## [Problems and tasks]
[a] Write out the section of the beta-catenin passage that begins at the words "To uncover genetic" and stops after the words "a beta-catenin-dependent manner.".
[b] Do these statements agree with the beta-catenin passage? For each, answer yes or no and quote the deciding words. (i) CSNK1E is the gene that encodes casein kinase 1 epsilon. (ii) Ways to modulate beta-catenin activity for therapy have already proven successful. (iii) The RNAi-based screens were carried out in liver cancer cell lines.

## [Passage provided]
Aberrant beta-catenin signaling plays a key role in several cancer types, notably colon, liver and breast cancer. However approaches to modulate beta-catenin activity for therapeutic purposes have proven elusive to date.


To uncover genetic dependencies in breast cancer cells that harbor active beta-catenin signaling, we performed RNAi-based loss-of-function screens in breast cancer cell lines in which we had characterized beta-catenin activity. Here we identify CSNK1E, the gene encoding casein kinase 1 epsilon (CK1epsilon) as required specifically for the proliferation of breast cancer cells with activated beta-catenin and confirm its role as a positive regulator of beta-catenin-driven transcription. Furthermore, we demonstrate that breast cancer cells that harbor activated beta-catenin activity exhibit enhanced sensitivity to pharmacological blockade of Wnt/beta-catenin signaling. We also find that expression of CK1epsilon is able to promote oncogenic transformation of human cells in a beta-catenin-dependent manner.

## [Recorded data]
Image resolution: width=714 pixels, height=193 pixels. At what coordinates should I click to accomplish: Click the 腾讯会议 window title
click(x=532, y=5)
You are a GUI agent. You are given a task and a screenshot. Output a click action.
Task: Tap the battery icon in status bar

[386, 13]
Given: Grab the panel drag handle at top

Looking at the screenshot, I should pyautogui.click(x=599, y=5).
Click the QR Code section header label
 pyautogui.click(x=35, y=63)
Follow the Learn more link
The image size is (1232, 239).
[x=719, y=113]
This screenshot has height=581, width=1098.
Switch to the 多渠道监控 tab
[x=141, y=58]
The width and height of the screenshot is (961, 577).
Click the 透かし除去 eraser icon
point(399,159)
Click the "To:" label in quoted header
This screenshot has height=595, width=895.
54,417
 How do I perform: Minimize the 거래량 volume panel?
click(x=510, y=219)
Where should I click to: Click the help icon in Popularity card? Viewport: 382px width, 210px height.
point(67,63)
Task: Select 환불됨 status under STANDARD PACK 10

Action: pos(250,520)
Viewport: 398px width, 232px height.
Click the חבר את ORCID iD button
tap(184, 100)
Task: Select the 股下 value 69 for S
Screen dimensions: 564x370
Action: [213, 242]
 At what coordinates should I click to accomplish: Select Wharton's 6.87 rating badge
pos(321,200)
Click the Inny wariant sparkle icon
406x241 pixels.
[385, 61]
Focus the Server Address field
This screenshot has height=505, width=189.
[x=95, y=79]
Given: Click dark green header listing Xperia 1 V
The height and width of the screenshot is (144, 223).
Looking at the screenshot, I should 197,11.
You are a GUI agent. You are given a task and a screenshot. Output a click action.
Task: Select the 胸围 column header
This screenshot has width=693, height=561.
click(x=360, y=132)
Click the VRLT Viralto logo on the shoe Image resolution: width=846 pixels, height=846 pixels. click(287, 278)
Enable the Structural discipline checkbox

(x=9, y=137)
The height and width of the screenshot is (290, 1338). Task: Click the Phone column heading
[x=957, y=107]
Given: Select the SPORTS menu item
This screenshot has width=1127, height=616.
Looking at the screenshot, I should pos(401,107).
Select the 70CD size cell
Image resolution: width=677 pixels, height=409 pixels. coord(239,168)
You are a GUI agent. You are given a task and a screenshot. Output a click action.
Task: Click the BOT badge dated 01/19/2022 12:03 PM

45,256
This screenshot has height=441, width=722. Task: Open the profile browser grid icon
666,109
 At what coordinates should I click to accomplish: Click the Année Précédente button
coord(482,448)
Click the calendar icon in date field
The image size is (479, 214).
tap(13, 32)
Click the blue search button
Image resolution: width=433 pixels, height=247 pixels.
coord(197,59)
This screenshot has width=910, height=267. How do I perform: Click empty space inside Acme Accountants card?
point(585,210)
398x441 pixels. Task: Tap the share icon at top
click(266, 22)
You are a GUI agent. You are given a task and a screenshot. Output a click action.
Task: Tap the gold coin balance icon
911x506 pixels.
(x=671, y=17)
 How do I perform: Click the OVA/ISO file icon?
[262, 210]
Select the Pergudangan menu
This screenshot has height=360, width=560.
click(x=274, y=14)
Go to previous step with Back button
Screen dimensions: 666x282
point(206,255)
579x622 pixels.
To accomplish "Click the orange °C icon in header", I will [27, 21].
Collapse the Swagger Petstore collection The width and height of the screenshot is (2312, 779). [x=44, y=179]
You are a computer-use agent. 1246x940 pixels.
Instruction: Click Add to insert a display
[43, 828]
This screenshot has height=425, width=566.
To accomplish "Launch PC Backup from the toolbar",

## [Answers to the tasks]
[a]
To uncover genetic dependencies in breast cancer cells that harbor active beta-catenin signaling, we performed RNAi-based loss-of-function screens in breast cancer cell lines in which we had characterized beta-catenin activity. Here we identify CSNK1E, the gene encoding casein kinase 1 epsilon (CK1epsilon) as required specifically for the proliferation of breast cancer cells with activated beta-catenin and confirm its role as a positive regulator of beta-catenin-driven transcription. Furthermore, we demonstrate that breast cancer cells that harbor activated beta-catenin activity exhibit enhanced sensitivity to pharmacological blockade of Wnt/beta-catenin signaling. We also find that expression of CK1epsilon is able to promote oncogenic transformation of human cells in a beta-catenin-dependent manner.

[b]
(i) Yes: "CSNK1E, the gene encoding casein kinase 1 epsilon (CK1epsilon)"
(ii) No: "approaches to modulate beta-catenin activity for therapeutic purposes have proven elusive to date"
(iii) No: "we performed RNAi-based loss-of-function screens in breast cancer cell lines"